C'est le pari stratégique : pas « la vie privée comme cachot » mais la vie privée comme structure de marché.

D'un point de vue d'adoption, Moonlight rend Dusk compatible avec les habitudes visibles et traçables de l'infrastructure crypto, tandis que Phoenix cible les normes de confidentialité des finances réelles. De nombreux systèmes de confidentialité ont échoué historiquement parce qu'ils ont forcé tout le monde dans un seul mode : soit tout est transparent (institutionnellement gênant), soit tout est protégé (cauchemar de conformité et peu amical pour les échanges). Dusk essaie de résoudre cela en permettant aux applications de choisir, transaction par transaction, ce qui doit être public et ce qui doit être privé.

Les marchés réglementés ne se construisent pas en un cycle. Ils se construisent lentement, à travers des intégrations ennuyeuses. Si le modèle de double transaction de Dusk réussit techniquement et opérationnellement, il n'a pas besoin d'un engouement de niveau mème pour être important, il a besoin d'une poignée de cas d'utilisation sérieux qui exigent exactement ce mélange de confidentialité et d'auditabilité.

Mais il y a une prudence juste et non exagérée : les systèmes doubles ajoutent de la complexité. Deux modèles signifient plus de pièces mobiles : UX de portefeuille, outils pour développeurs, segmentation de la liquidité, et la friction de « changement de mode » que j'ai mentionnée plus tôt. La complexité tend à retarder l'adoption à moins que la valeur ne soit évidente.

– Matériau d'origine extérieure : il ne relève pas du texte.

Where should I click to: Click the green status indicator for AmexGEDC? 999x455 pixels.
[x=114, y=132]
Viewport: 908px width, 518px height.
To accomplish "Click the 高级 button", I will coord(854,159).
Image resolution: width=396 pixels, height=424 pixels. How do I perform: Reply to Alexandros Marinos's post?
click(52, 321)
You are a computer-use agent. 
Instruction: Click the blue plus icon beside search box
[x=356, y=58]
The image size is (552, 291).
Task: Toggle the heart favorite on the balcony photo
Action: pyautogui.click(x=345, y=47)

Et la valeur n'est évidente que dans certains secteurs : RWAs, DeFi conforme, règlement institutionnel, et toute application où le front-running et la fuite de portefeuille représentent de réels risques commerciaux.

Si vous investissez, la bonne question n'est pas « Phoenix est-il meilleur que Moonlight ? » C'est : Dusk a-t-il un chemin crédible pour devenir la chaîne où de vrais actifs financiers veulent réellement vivre ? Parce que si les marchés tokenisés mûrissent, la confidentialité et la conformité ne seront pas des fonctionnalités optionnelles - elles seront des conditions de base. Et Dusk est l'un des projets qui essaie de traiter cela comme une infrastructure, pas comme une réflexion après coup.

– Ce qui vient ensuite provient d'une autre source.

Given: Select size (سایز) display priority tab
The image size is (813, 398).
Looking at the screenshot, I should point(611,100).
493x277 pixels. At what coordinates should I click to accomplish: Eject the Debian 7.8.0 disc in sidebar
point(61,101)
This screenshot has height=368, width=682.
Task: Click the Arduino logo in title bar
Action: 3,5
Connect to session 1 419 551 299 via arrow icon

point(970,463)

C'est pourquoi ce modèle de « deux transactions » entre Moonlight et Phoenix n'est pas juste une curiosité technique. C'est l'architecture derrière toute la thèse institutionnelle de Dusk - et le succès de cette thèse dépend moins du marketing, et plus du fait que les utilisateurs et les intégrateurs la trouvent suffisamment naturelle pour adopter à grande échelle.